If you and your spouse live in a community property state and have agreed that a divorce is in your best interests or if you are ready to file for a divorce without the approval of your spouse, it is important to be aware that there are specific guidelines as to how the property will be divided between the two of you. However, only nine states are community property areas, so it is crucial for you to verify whether you or not you live in an area with that classification.
As part of your planning for the dissolution of your marriage, it is a good idea to be aware of the following facts that may apply to your situation.
What Is Marital Property?
It is important to note that in general, marital property is defined as items of value that were accumulated by you and your spouse during the time that you were together. It does not include property that was yours or your spouse's before the marriage occurred and typically excludes any property that one party inherited during the marriage.
In addition, in most circumstances, if property was acquired after you separated, that property will not be divided. However, that rule is not applicable if you used joint funds to make that purchase. For instance, if you bought a new car and paid for it in cash that was acquired jointly during your marriage, your spouse may be able to petition the court to have it included with the other property being divided.

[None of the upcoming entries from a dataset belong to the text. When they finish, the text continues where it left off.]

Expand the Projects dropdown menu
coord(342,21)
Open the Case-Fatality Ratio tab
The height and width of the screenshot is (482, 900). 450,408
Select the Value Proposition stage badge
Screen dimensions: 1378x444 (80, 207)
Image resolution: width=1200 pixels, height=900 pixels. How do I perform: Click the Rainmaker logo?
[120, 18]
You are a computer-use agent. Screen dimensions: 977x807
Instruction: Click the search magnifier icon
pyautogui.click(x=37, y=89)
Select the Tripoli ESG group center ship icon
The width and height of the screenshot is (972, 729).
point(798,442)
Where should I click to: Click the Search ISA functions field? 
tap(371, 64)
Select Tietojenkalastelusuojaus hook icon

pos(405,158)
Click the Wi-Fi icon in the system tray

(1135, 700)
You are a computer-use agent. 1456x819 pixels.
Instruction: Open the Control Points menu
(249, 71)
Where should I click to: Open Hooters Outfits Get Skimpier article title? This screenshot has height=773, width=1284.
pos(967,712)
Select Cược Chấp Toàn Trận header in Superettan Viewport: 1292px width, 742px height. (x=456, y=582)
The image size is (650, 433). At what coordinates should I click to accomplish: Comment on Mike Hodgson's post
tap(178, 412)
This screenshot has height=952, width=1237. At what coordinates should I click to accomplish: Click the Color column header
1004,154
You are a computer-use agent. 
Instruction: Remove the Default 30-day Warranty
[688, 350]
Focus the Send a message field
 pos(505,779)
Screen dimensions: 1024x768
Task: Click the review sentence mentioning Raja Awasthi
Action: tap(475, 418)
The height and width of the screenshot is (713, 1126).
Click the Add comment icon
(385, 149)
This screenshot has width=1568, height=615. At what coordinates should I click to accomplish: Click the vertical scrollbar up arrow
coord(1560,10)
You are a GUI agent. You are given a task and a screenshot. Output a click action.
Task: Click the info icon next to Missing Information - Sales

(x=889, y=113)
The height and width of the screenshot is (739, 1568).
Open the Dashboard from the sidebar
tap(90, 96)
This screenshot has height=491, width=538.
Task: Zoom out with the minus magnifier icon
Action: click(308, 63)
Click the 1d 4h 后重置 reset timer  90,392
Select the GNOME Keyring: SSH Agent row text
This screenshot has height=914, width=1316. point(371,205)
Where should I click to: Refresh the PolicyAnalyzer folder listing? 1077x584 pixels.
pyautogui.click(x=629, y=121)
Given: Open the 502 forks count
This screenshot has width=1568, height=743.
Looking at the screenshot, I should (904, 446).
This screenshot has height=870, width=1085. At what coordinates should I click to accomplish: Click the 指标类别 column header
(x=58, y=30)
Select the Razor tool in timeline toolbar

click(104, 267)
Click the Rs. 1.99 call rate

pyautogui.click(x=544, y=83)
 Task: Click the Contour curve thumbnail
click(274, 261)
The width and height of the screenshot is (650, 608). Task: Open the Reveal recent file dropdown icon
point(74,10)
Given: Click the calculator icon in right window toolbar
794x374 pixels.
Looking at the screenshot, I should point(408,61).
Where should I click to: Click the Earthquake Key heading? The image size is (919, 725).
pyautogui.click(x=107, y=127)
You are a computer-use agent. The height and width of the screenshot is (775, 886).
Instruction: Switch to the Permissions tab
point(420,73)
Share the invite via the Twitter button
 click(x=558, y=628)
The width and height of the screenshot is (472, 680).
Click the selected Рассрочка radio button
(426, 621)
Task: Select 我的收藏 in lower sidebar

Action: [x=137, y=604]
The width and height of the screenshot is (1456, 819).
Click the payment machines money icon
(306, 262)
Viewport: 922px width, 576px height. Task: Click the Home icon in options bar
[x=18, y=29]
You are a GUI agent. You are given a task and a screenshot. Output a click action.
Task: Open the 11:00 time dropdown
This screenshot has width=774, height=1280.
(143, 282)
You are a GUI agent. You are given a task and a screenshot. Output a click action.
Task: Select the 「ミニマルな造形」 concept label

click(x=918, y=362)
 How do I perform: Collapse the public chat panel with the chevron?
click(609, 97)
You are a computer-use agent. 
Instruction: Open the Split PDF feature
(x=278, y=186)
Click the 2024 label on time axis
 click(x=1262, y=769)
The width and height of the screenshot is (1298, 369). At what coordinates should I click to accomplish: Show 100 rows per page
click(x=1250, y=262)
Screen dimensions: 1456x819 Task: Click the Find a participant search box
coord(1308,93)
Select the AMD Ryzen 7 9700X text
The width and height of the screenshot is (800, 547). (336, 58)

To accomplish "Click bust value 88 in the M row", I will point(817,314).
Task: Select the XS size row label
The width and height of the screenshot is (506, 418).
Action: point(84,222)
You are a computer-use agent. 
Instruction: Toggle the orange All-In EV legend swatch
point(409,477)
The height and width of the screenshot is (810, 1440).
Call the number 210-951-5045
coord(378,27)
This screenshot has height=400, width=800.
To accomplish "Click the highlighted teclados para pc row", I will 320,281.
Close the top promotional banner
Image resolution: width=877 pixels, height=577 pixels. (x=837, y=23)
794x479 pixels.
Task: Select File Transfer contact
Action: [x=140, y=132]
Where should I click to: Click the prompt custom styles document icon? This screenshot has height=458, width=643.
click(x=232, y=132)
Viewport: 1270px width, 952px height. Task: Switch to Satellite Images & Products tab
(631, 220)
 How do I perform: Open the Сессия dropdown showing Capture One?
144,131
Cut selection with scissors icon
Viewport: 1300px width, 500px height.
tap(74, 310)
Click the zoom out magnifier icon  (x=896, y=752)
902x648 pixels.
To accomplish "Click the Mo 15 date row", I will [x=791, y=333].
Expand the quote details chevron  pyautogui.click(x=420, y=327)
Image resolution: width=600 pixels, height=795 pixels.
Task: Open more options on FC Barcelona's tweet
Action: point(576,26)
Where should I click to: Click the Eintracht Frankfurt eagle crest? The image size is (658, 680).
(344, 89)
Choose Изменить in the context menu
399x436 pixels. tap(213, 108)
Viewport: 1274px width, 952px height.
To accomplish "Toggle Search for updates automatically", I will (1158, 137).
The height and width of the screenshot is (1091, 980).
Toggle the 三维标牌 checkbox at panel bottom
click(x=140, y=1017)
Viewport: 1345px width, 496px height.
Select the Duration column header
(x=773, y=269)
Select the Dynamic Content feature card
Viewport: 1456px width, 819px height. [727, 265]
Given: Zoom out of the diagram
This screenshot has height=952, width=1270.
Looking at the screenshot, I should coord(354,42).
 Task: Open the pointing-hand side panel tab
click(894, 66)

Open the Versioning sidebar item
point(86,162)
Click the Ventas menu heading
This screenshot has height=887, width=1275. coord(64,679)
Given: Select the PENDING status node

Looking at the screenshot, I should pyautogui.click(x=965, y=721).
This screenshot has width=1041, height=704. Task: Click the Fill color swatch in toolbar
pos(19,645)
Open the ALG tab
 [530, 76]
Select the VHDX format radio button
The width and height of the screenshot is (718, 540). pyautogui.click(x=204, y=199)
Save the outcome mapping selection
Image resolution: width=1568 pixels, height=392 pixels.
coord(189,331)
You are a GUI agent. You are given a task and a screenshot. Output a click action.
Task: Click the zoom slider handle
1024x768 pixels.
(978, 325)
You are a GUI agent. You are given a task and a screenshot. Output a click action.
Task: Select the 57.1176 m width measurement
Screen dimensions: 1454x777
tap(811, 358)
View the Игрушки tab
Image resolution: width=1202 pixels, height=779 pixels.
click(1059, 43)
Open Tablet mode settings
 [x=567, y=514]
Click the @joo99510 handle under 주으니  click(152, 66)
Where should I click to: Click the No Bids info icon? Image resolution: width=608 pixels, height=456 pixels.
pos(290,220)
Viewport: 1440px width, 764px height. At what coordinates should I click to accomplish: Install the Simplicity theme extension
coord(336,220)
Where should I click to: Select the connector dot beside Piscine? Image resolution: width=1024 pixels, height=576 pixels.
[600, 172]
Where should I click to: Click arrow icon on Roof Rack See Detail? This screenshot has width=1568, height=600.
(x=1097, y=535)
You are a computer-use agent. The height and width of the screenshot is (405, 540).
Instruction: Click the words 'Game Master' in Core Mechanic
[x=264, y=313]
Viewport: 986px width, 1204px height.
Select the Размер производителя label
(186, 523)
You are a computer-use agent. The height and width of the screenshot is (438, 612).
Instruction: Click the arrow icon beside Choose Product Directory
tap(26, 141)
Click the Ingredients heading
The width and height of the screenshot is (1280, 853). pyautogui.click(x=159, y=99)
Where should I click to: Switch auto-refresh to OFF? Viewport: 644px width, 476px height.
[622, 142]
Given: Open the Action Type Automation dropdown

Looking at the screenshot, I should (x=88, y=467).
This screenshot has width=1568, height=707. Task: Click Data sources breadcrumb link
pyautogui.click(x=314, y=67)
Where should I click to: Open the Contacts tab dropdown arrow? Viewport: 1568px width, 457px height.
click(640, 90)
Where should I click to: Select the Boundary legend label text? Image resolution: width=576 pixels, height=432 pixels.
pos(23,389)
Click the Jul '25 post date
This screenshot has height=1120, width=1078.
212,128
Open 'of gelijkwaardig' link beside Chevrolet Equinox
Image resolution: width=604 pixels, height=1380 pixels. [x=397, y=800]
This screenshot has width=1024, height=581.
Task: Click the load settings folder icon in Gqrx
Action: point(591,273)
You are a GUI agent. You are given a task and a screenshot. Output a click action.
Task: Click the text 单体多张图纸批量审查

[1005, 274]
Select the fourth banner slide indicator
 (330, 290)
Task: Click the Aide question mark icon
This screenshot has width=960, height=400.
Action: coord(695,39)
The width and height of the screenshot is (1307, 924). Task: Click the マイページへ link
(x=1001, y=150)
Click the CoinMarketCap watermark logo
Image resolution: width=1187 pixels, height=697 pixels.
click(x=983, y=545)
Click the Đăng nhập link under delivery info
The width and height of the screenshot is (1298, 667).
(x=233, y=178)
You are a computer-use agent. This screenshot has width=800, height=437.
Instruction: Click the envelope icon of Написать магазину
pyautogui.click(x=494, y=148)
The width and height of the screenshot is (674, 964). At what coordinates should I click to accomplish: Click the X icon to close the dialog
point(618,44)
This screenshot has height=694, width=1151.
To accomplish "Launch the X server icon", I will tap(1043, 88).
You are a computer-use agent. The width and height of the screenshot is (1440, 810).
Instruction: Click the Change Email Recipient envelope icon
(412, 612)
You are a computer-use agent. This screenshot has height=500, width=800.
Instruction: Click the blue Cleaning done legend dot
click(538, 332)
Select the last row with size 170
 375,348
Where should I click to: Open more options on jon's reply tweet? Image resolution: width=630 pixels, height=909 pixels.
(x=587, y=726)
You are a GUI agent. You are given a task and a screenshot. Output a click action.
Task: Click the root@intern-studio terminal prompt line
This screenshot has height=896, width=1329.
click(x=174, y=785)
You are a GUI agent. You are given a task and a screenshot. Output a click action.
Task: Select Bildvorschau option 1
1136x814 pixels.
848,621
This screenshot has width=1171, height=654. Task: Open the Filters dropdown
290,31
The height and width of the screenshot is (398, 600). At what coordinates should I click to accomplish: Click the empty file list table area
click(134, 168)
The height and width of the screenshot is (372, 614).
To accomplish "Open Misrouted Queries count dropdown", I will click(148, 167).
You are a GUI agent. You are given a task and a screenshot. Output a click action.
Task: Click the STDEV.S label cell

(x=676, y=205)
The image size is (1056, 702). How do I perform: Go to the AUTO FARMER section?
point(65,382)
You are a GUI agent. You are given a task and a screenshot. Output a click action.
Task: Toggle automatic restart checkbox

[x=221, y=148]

Alternatively, if someone gave you that car or if you financed it just in your name after you separated from your spouse and prior to the divorce becoming final, it is likely to be regarded as solely yours.
How Will Benefits Earned By One Party During The Marriage Be Allowed For When the Union Ends?
Another important aspect to consider is the division of retirement benefits and pension funds that was accumulated by one of the spouses. Those funds are usually classified as community property and will be divided accordingly. However, doing so is not always as cut and dried as you might expect if those accounts were in place when the marriage started and have not been used yet at the time of the divorce.
If that occurs, the person who did not earn those benefits personally might be awarded only a portion of the total. That partial amount will reflect their approved portion of the funds that accumulated during the marriage after deducting what was earned prior to the marriage and what accrued after the separation.
In conclusion, if you live in an a community property state and your marriage is ending, specific guidelines are in place as to how the majority of your belongings will be divided when the divorce is final. Therefore, it is essential for you to allow for the facts decided above when you are planning for your future as a single person. .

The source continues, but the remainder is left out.